Start of EXERCISE INPUTS

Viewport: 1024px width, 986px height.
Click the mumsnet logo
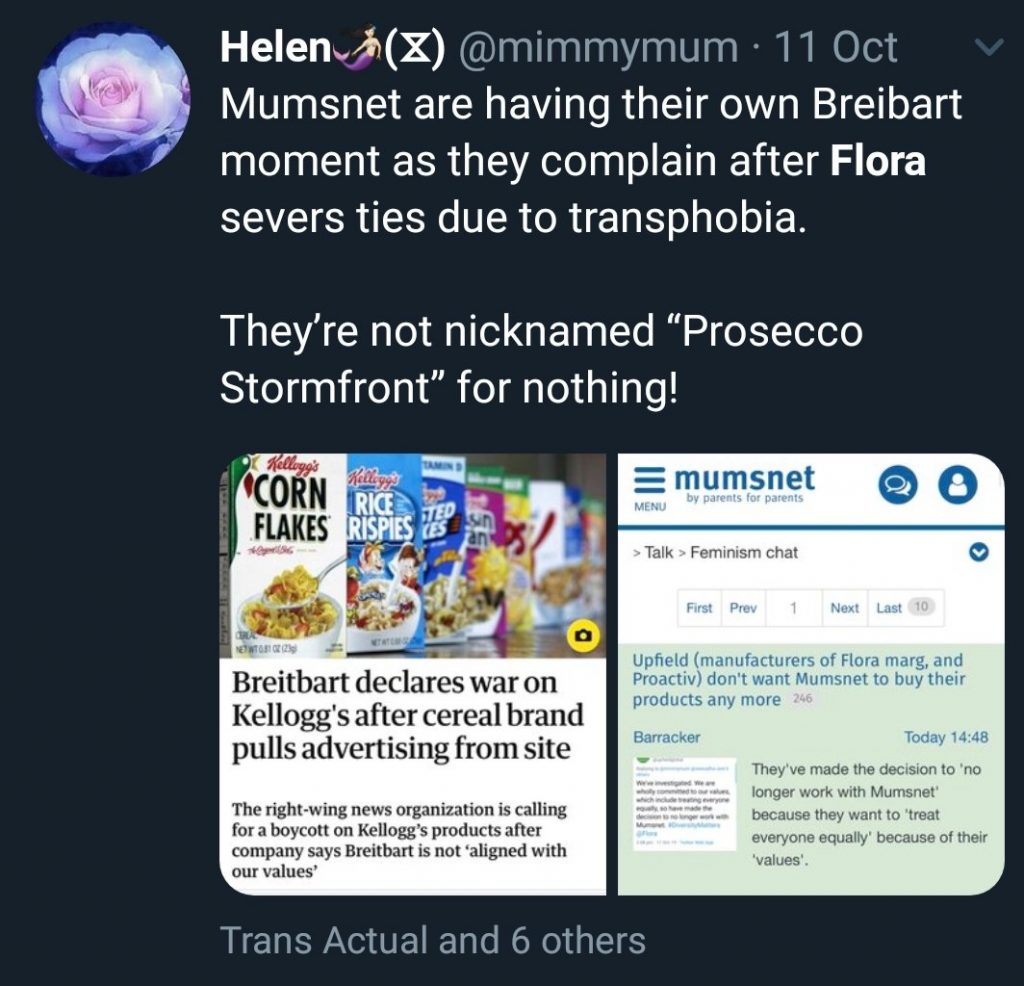(744, 483)
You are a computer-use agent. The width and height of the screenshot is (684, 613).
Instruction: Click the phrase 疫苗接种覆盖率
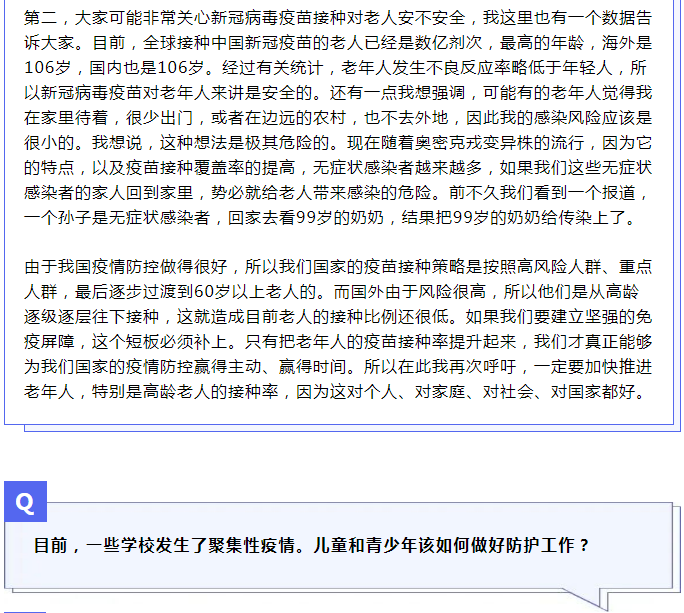[185, 168]
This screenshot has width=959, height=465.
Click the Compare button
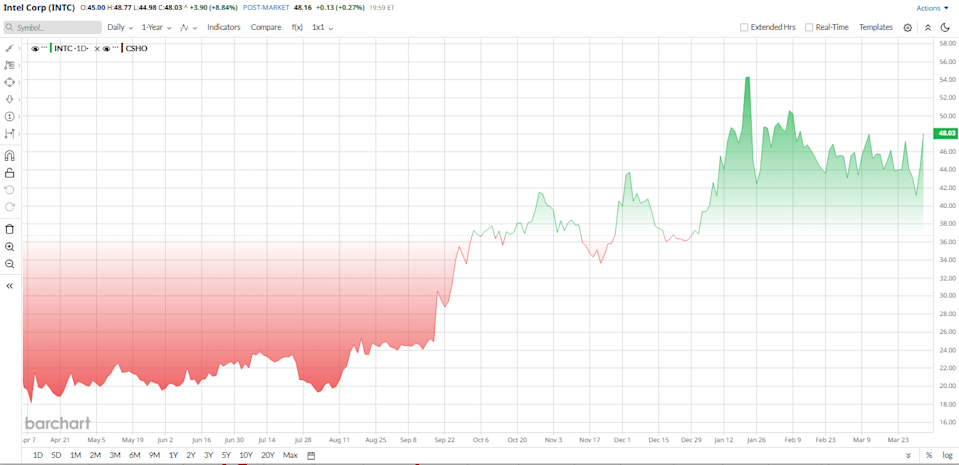tap(266, 28)
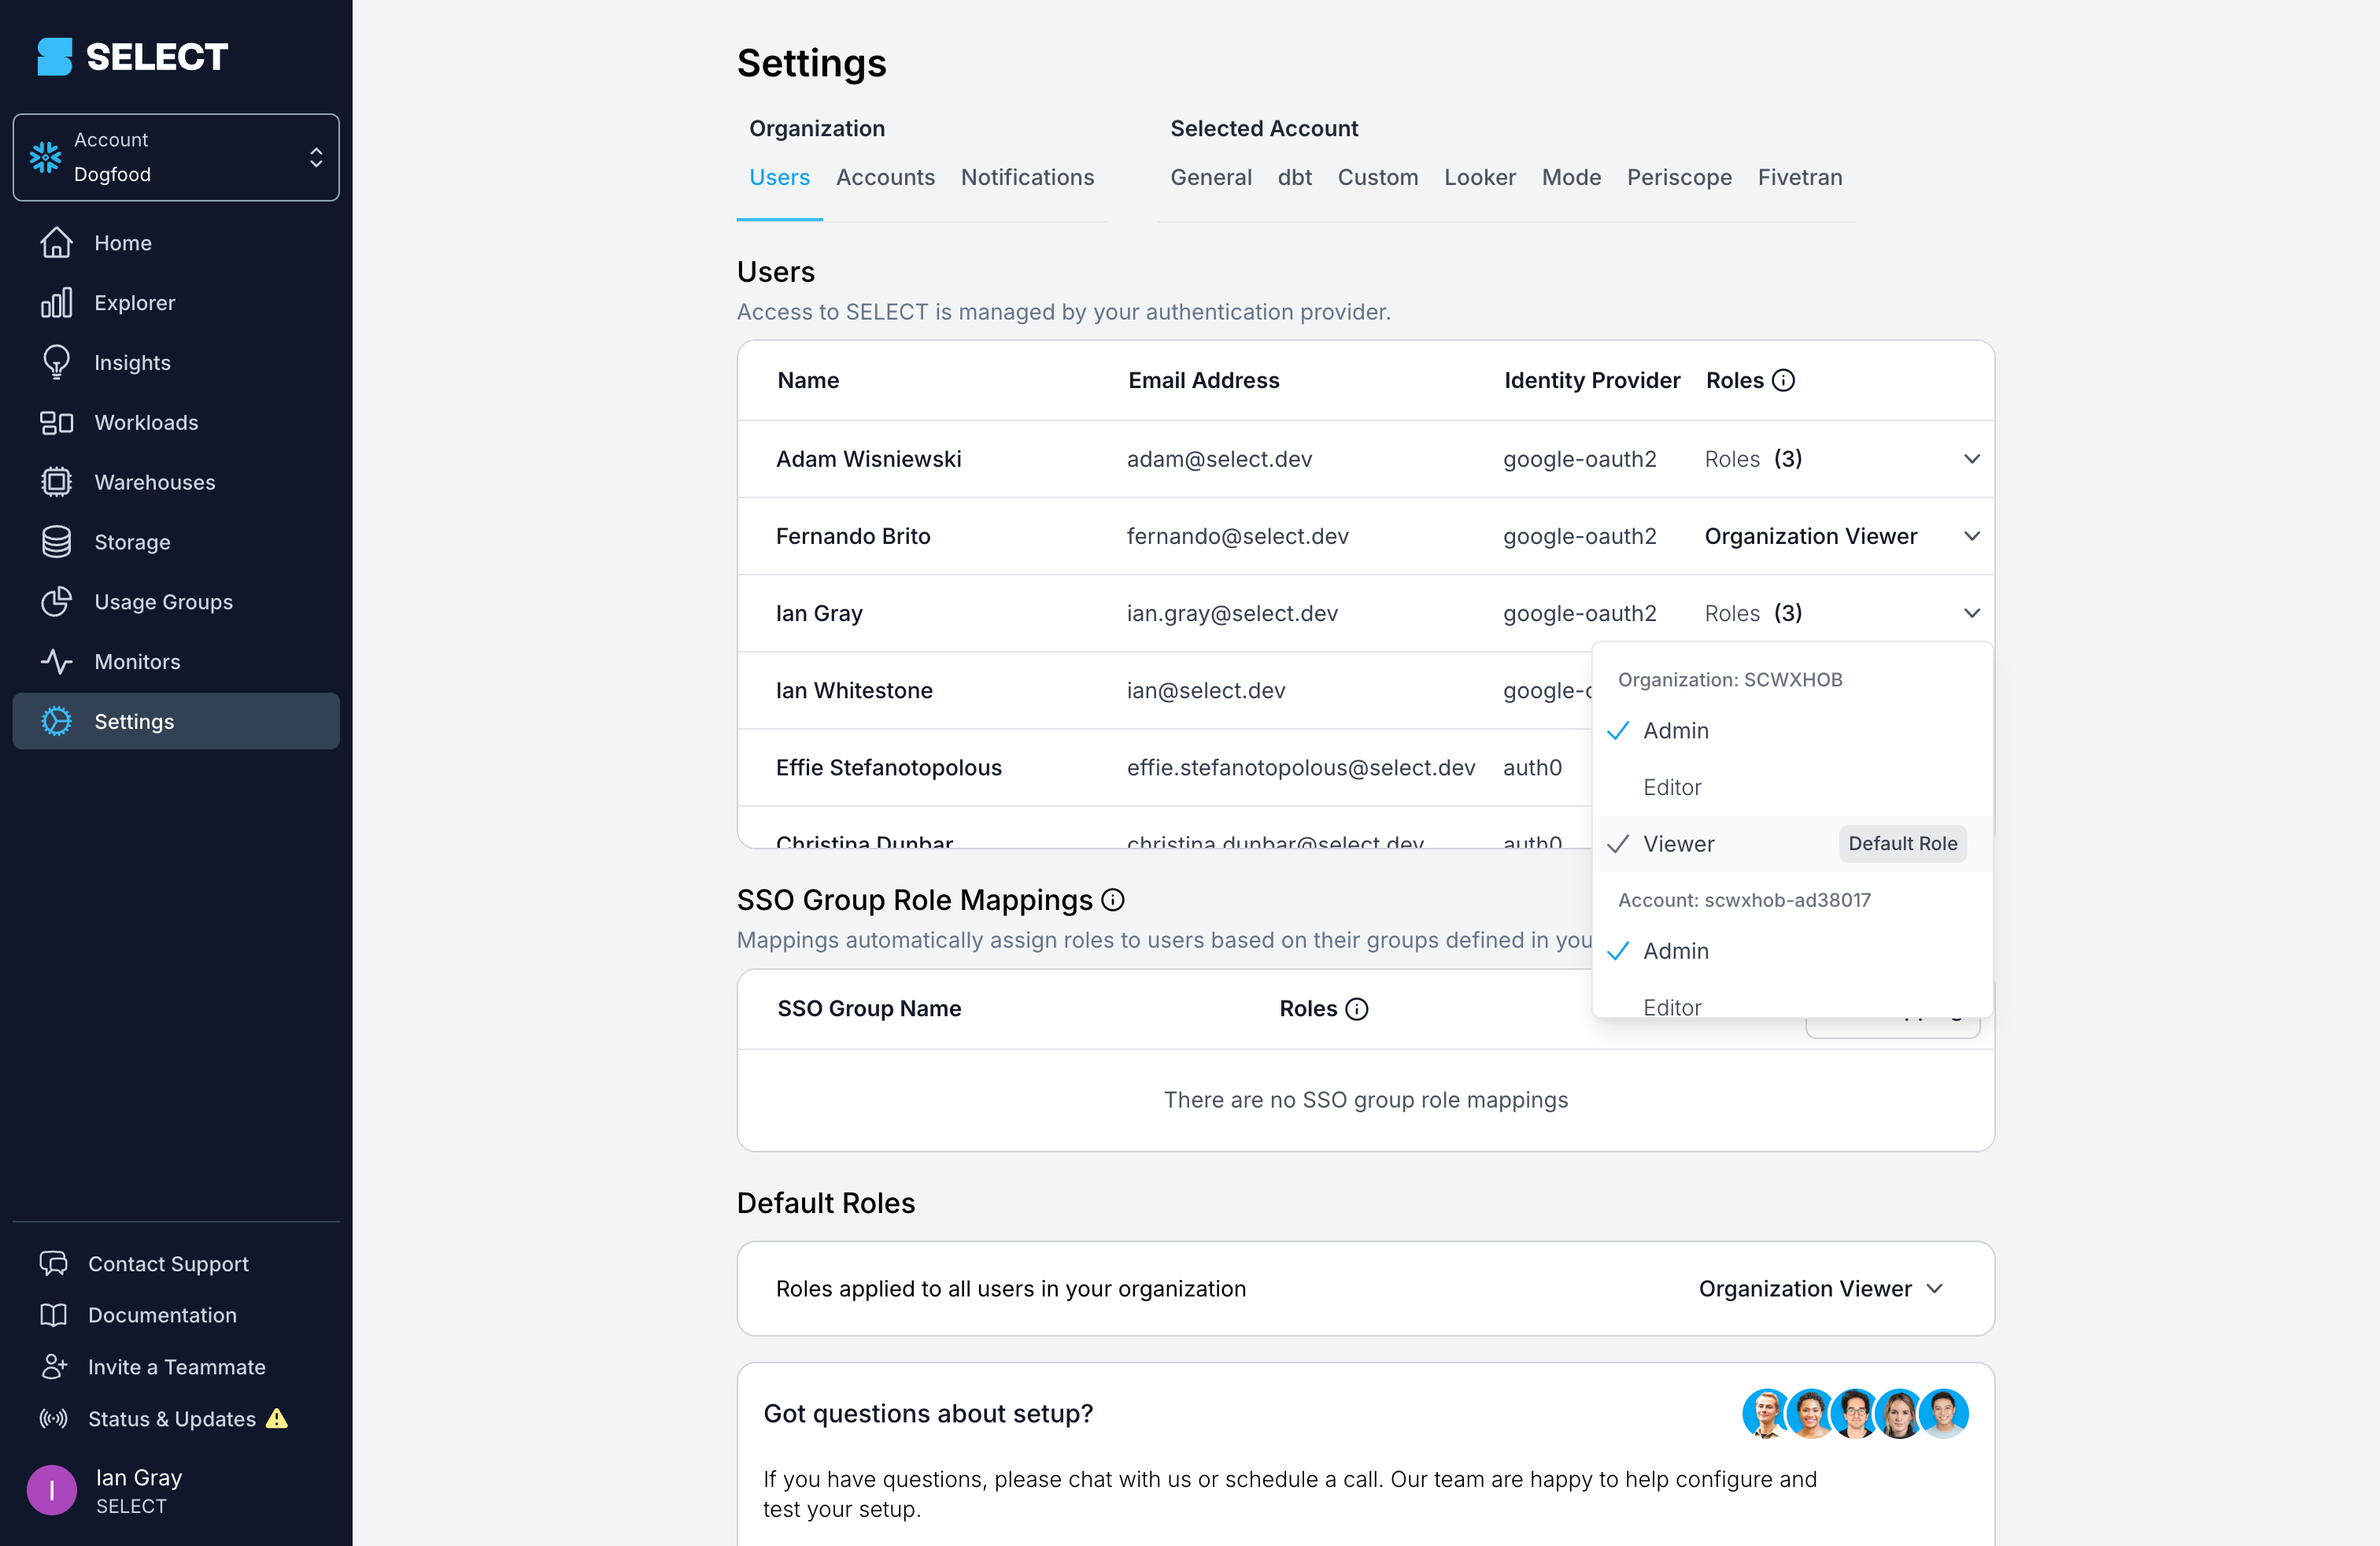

End of EXERCISE INPUTS

▶ _TO DO_
All lines in the preceding records that hold the word "screenshot" need to be copied.

▶ _COMPLETED EXERCISE_
You are a computer-use agent. The width and height of the screenshot is (684, 613).
This screenshot has width=959, height=465.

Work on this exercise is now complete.